3.3. Unconditional model for sadness growth trajectory

As with fear, to map the trajectory of sadness from 6 to 24 months-of-age we initially tested the fit of a linear growth model. Intercept factor loadings were fixed at 0 (M6) and linear factor loadings at 0.25, 0.5, and 1.5 (M9, M12, and M24, respectively). However, as indicated from the means at each time point (Table 2), the initial increase in expression of sadness from M6-M12 was followed by a decrease from M12-M24, and the linear model did not fit the data well, χ2 (5) = 12.13, p =  0.03, CFI = 0.88, TLI = 0.86, RMSEA = 0.10. To address this nonlinearity, a quadratic term was added to the model. This model fit the data well (χ2 (5) = 3.56, p =  0.61, CFI = 1.00, TLI = 1.04, RMSEA < 0.001) and was significantly better than the linear model (chi-square difference test [χ2 (4) = 12.11, p <  0.025]). Thus we used the quadratic model for the remainder of our analyses. In this quadratic model, the non-significant residual variance in the linear growth term was restricted to increase reliability of the model results. Specific model parameters are listed in Table 4.

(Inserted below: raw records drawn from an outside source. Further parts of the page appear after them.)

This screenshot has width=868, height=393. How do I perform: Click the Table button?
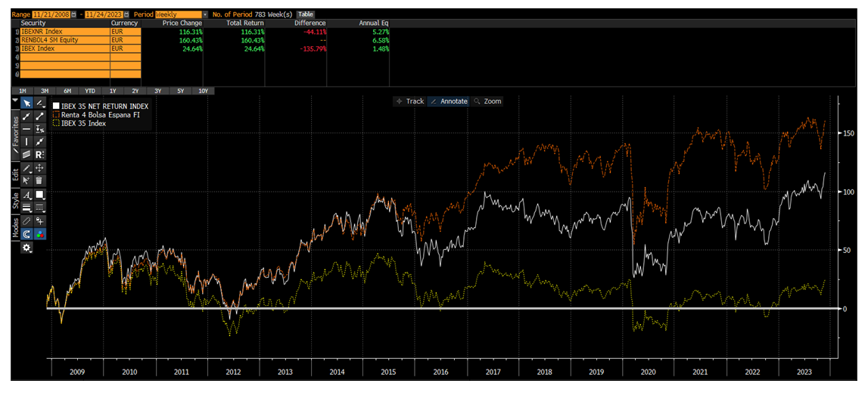coord(306,14)
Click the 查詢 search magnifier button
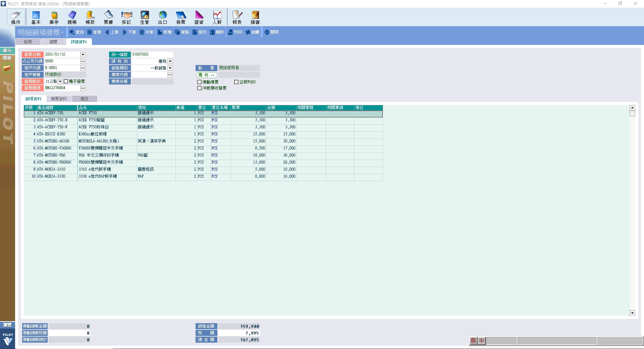 point(76,32)
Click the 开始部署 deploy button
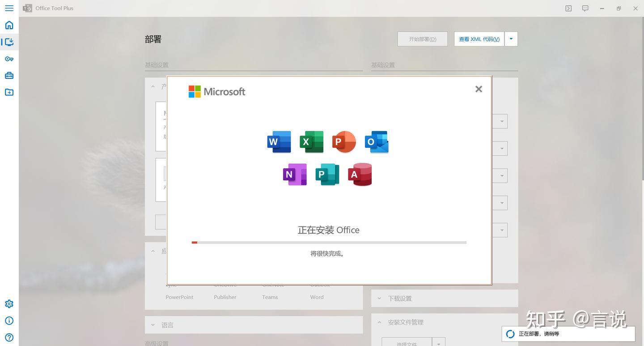Screen dimensions: 644x346 tap(422, 39)
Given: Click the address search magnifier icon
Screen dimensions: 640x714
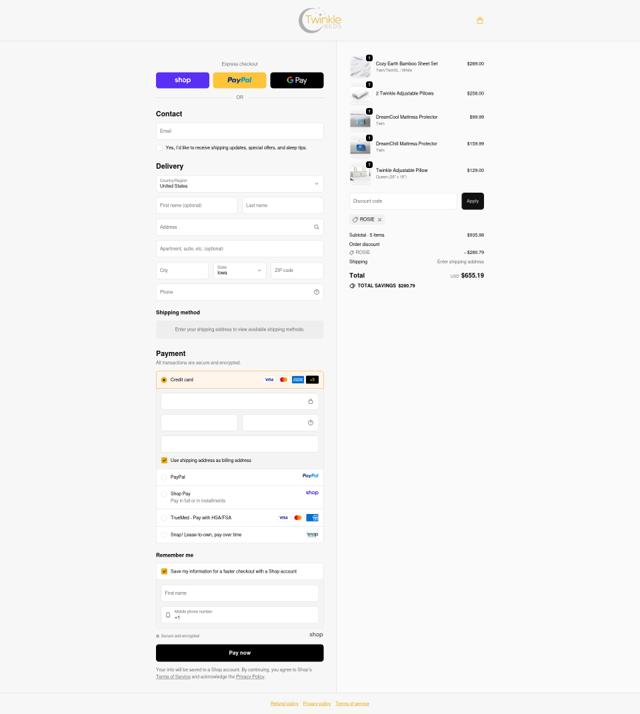Looking at the screenshot, I should click(316, 227).
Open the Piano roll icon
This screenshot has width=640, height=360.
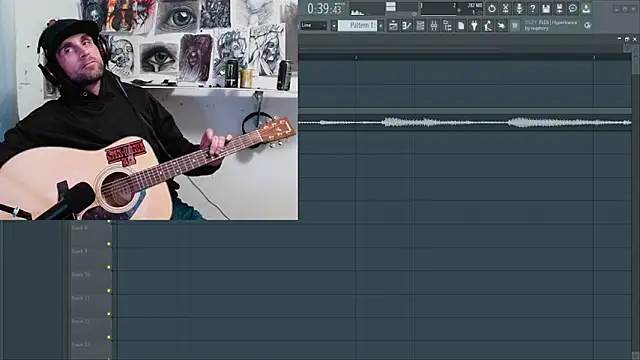(x=407, y=26)
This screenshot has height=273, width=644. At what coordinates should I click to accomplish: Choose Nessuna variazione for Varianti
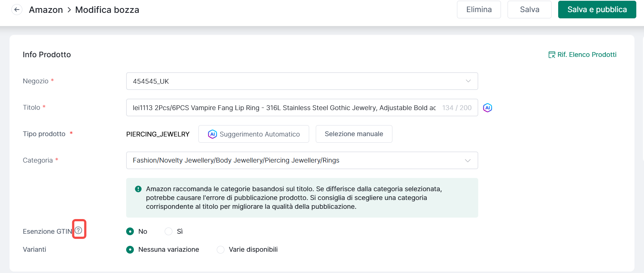130,250
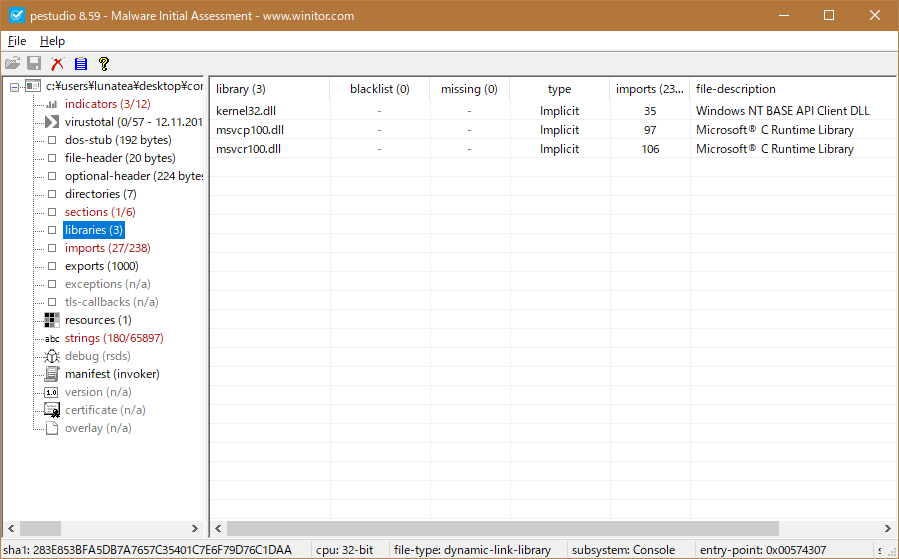Click the yellow question mark help icon
899x559 pixels.
click(103, 64)
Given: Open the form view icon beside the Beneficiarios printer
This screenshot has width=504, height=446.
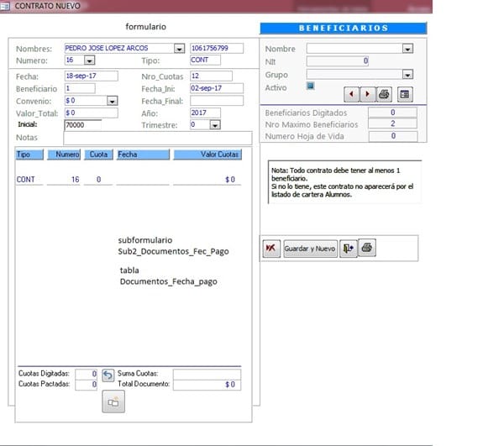Looking at the screenshot, I should 405,93.
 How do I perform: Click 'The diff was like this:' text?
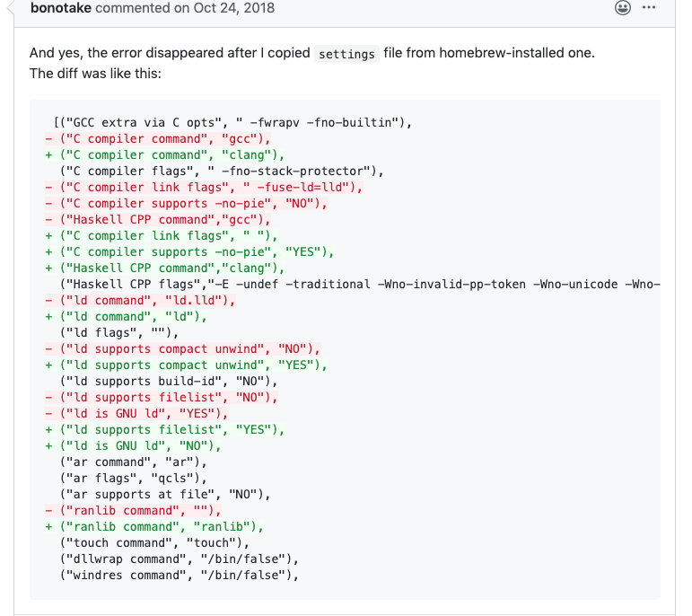coord(95,74)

Due to the significant association between maternal depressive symptoms and infant sadness at 6-months we initially considered maternal CESD scores as a covariate with sadness at this time point. However, including M6 CESD as a covariate significantly worsened our model fit (χ2 (4) = 10.18, p =  0.037, CFI = 0.91, TLI = 0.78, RMSEA = 0.11; chi-square difference test [χ2 (1) = 6.62, p <  0.01]), and did not alter the significance or direction of the intercept, linear and quadratic growth terms in the unconditional model. Including the covariate also did not alter associations between brain connectivity and these growth terms. Therefore, the final models reported below do not include this covariate.

3.3.1. Amygdala-aI connectivity not significantly associated with sadness trajectory

We examined the role of amygdala-aI connectivity in sadness development by adding it as a predictor to the unconditional model of sadness growth. No significant main effects of amygdala-aI connectivity were found on the intercept, linear or quadratic growth terms of sadness (see Table 4). Results were unchanged after adjusting for maternal responsivity and considering it as a potential moderator. Thus, newborn amygdala-aI connectivity did not relate to sadness development, and appears to be more specifically related to fear development.

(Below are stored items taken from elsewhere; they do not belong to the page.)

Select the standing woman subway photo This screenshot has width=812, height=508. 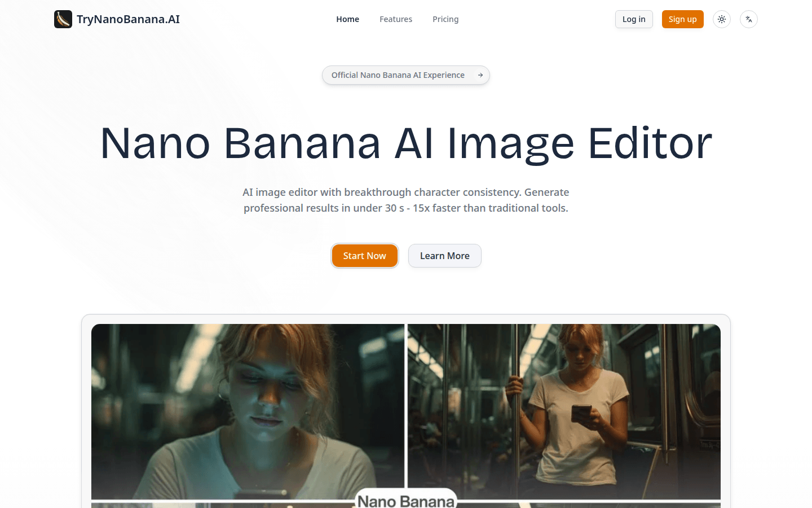(564, 411)
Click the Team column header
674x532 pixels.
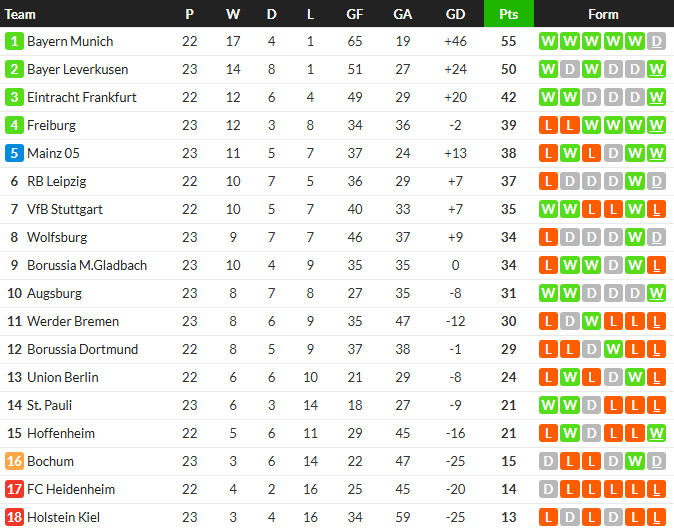pos(20,14)
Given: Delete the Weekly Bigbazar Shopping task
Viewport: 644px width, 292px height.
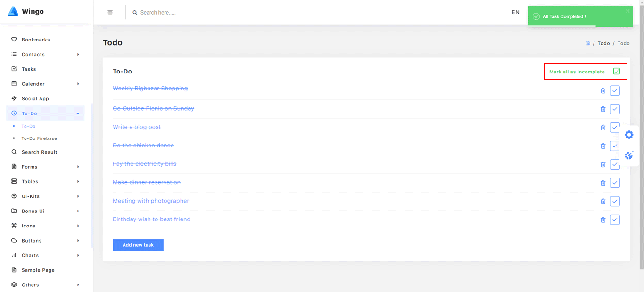Looking at the screenshot, I should (x=603, y=91).
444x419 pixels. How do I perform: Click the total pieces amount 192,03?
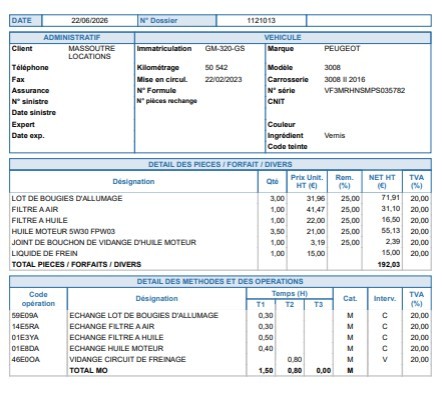[x=388, y=264]
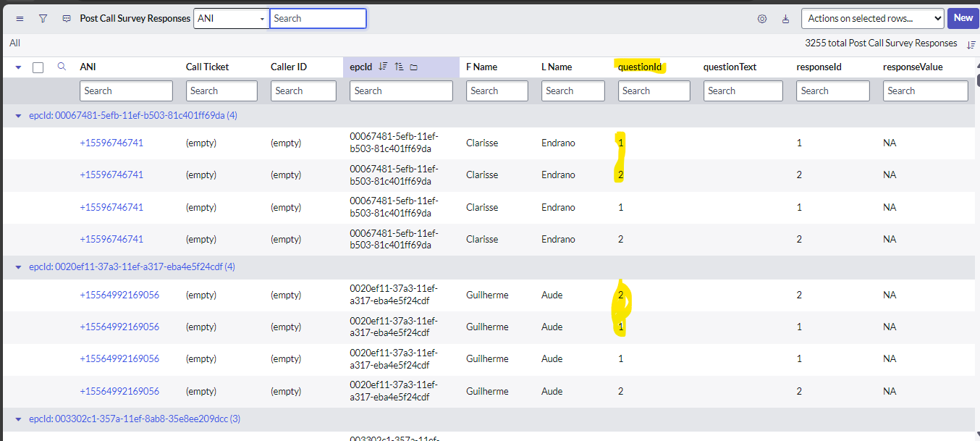Toggle the select-all rows checkbox

point(38,67)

3.3.2. Amygdala-vMPFC connectivity predicts sadness trajectory

In a separate model, we examined newborn amygdala-vMPFC connectivity in relation to the sadness growth trajectory. Newborn amygdala-vMPFC connectivity had a significant positive effect on the intercept (b = 1.80, p < .01; Fig. 5C), indicating that higher amygdala-vMPFC connectivity was associated with greater expression of sadness at 6-months-of-age. This connection also evidenced a significant negative association with the positive linear growth term (b = -5.73, p < 0.01; Fig. 5D), and significant positive association with the negative quadratic growth term (b = 2.98, p < 0.05; Fig. 5E). Importantly, inclusion of the intercept as a covariate in the pathway from amygdala-vMPFC connectivity to the linear and quadratic growth terms of this model did not change our results. Amygdala-vMPFC connectivity still significantly predicted both linear (b = -6.43, p < 0.05), and quadratic growth terms (b = 3.98, p < 0.05) after inclusion of this covariate, indicating that the association between newborn connectivity and change in sadness expression over time was not driven by the initial starting point of sadness expression. Thus higher amygdala-vMPFC connectivity at birth predicted higher sadness at 6 months and less change in sadness over the first two years of life.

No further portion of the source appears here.